Records for this exercise:

=====

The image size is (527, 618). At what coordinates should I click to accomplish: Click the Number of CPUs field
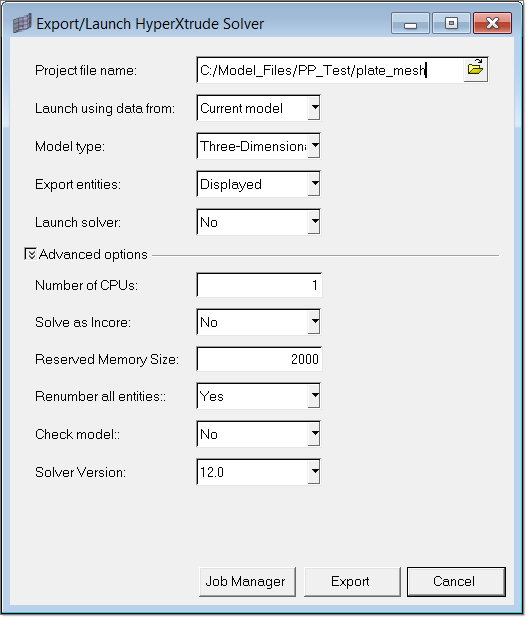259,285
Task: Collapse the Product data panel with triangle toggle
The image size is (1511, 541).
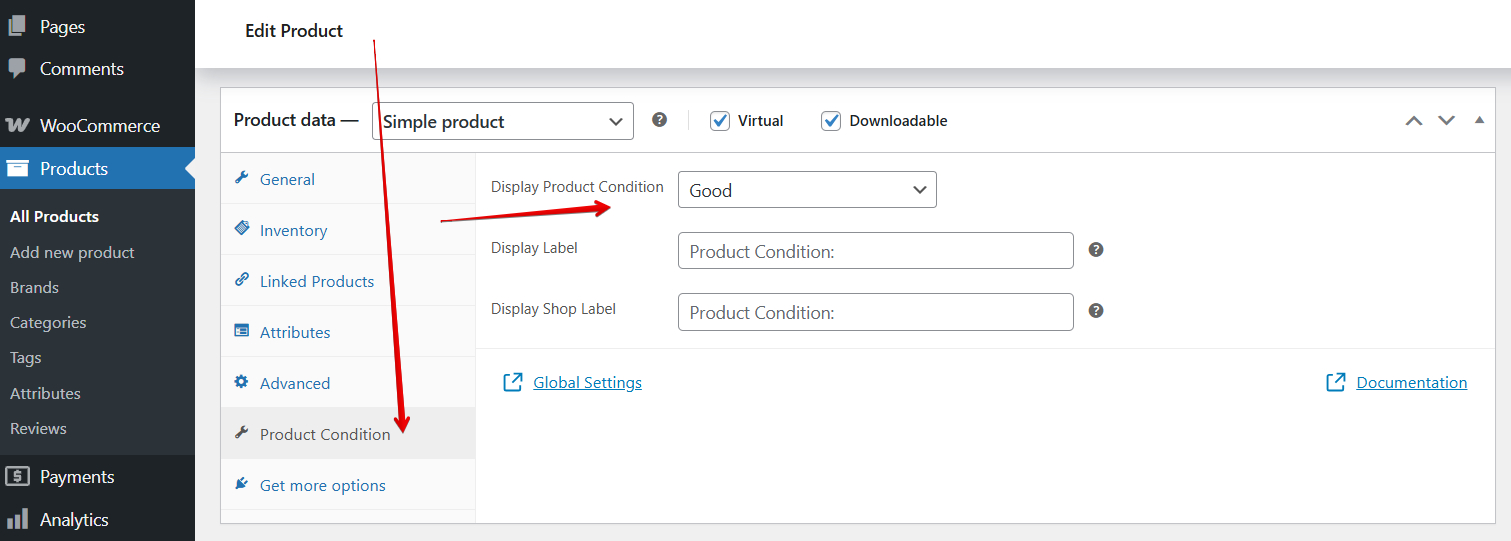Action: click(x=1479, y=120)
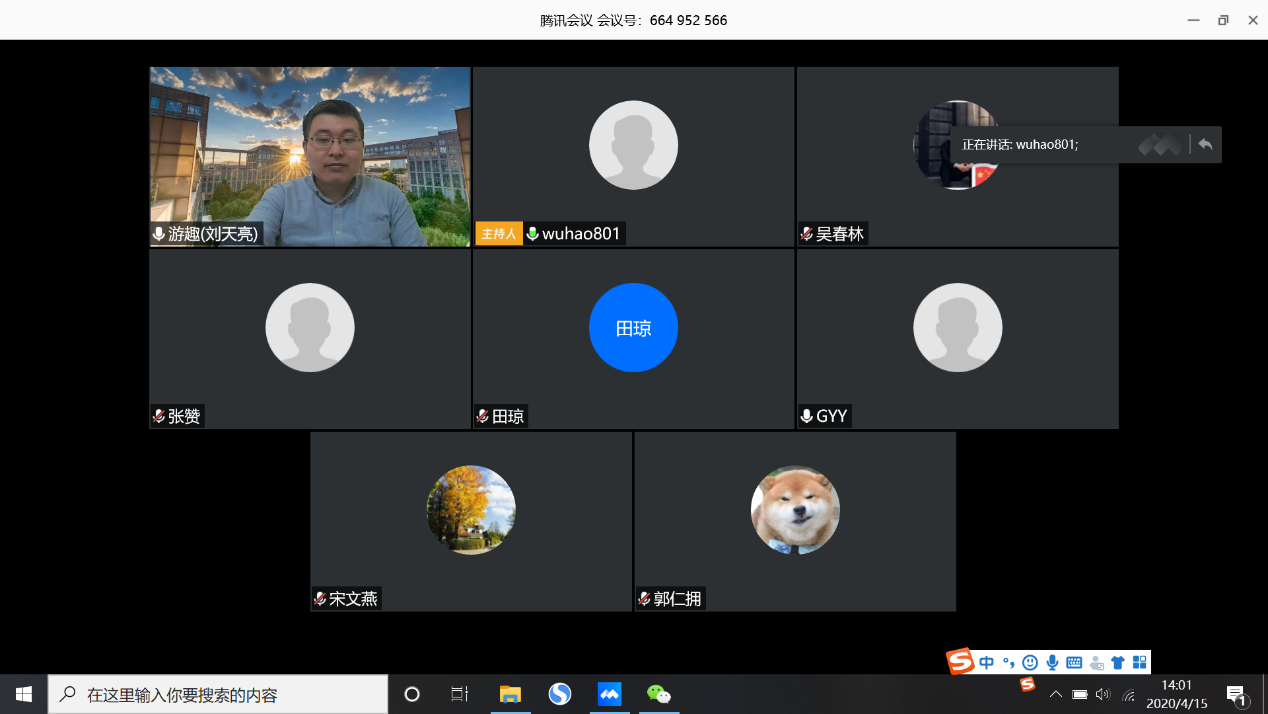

=====

Try it: Any picture in the material is to be dropped; the rest is repeated exactly.

Answer to this exercise:
The image size is (527, 618). At what coordinates should I click to accomplish: Click the Number of CPUs field
259,285
Task: Collapse the Product data panel with triangle toggle
The image size is (1511, 541).
Action: click(x=1479, y=120)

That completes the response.